▶ **SELECTED TEXT**
Modeling the Dynamics of Diversification

Author(s): Erik Gjesfjeld; R. J. Sinensky

Year: 2019

Summary

This is an abstract from the "Practical Approaches to Identifying Evolutionary Processes in the Archaeological Record" session, at the 84th annual meeting of the Society for American Archaeology.

Quantifying diversity is one of the most fundamental components of both a scientific and evolutionary approach to archaeology. While archaeologists have spent decades painstakingly describing diversity, we continue to lack a comprehensive understanding on broader evolutionary patterns of diversification. This work applies a novel Bayesian modeling approach, developed in quantitative paleontology, to estimate rates of technological innovation and extinction. This approach offers improvements over existing methodologies by providing a quantitative framework to estimate rates of diversification that does not rely on strong phylogenetic assumptions and only requires data on the occurrence (times of first and last appearance) of artifact lineages. Quantitative analysis of ceramic data from the Southwest Social Networks Database will be demonstrated using the program PyRate with visualization of results using tools from R. Results highlight a dynamic pattern of technological change with strong responses to social and environmental perturbations. Broadly, this work contributes to a growing set of computational methods that give greater flexibility for comparing and contrasting patterns of technological change.

[Records from a pointing dataset]
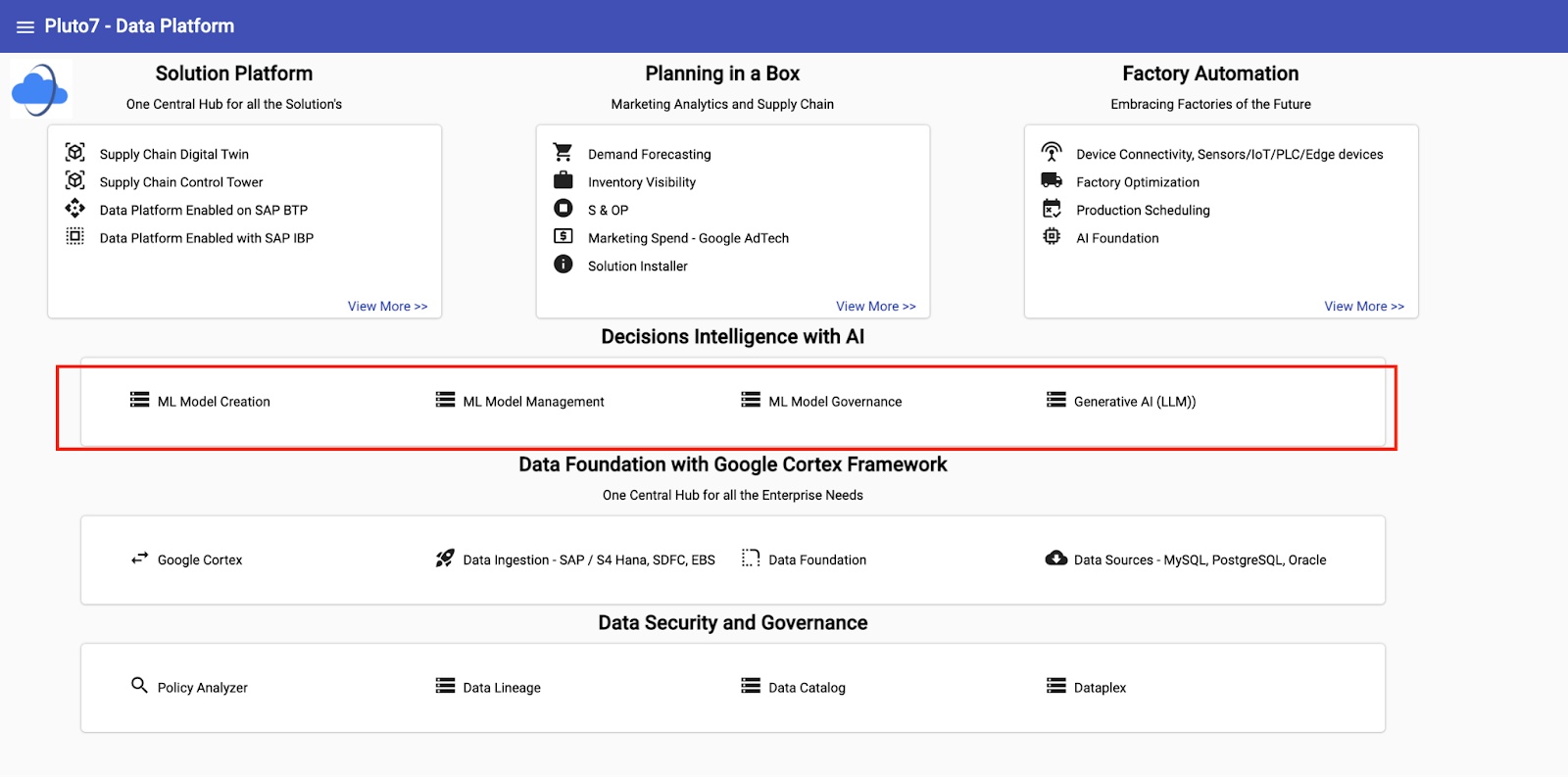This screenshot has height=777, width=1568.
Task: Click the Data Ingestion rocket icon
Action: (445, 558)
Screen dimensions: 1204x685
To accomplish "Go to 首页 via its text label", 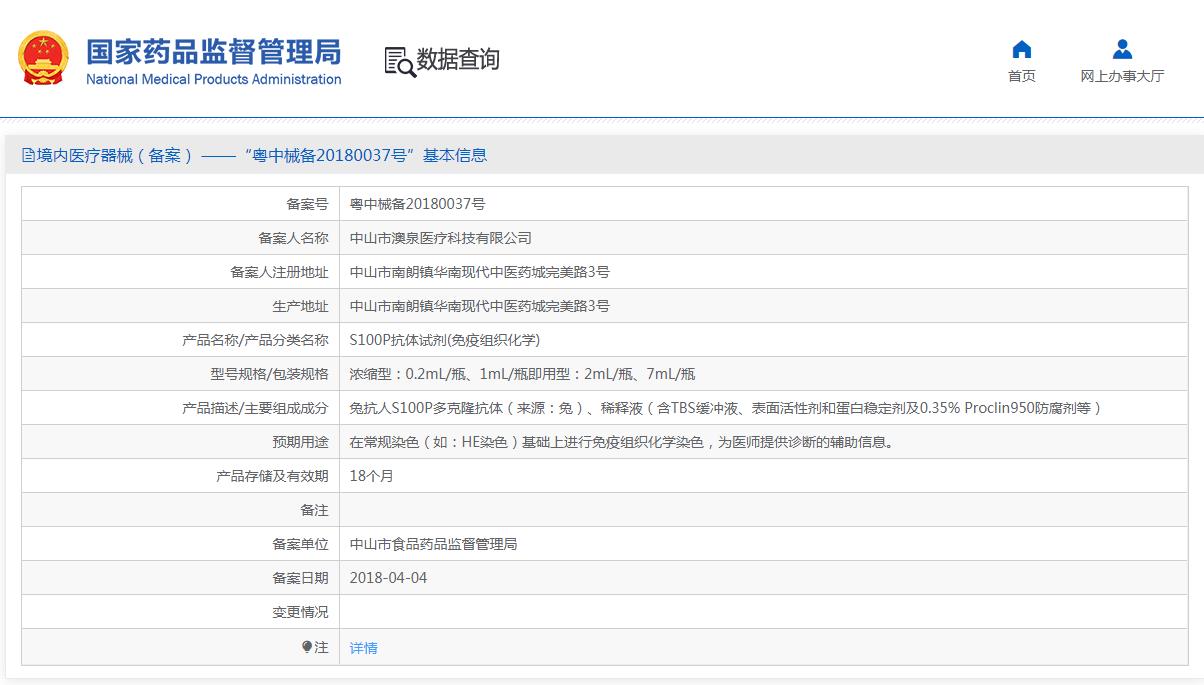I will (x=1021, y=77).
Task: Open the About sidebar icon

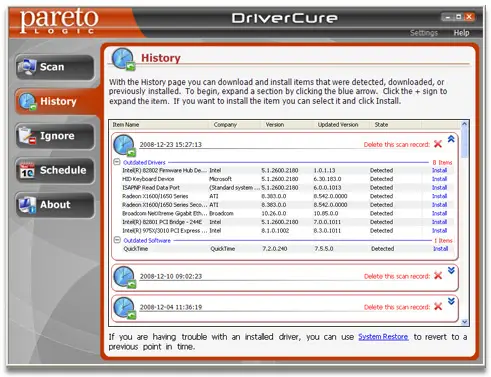Action: click(x=27, y=204)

▶ **WHAT YOU NEED TO DO**
In the abstract on modeling diversification, which program is used for the quantitative analysis of the ceramic data?

▶ **RESULT FOR THIS EXERCISE**
PyRate.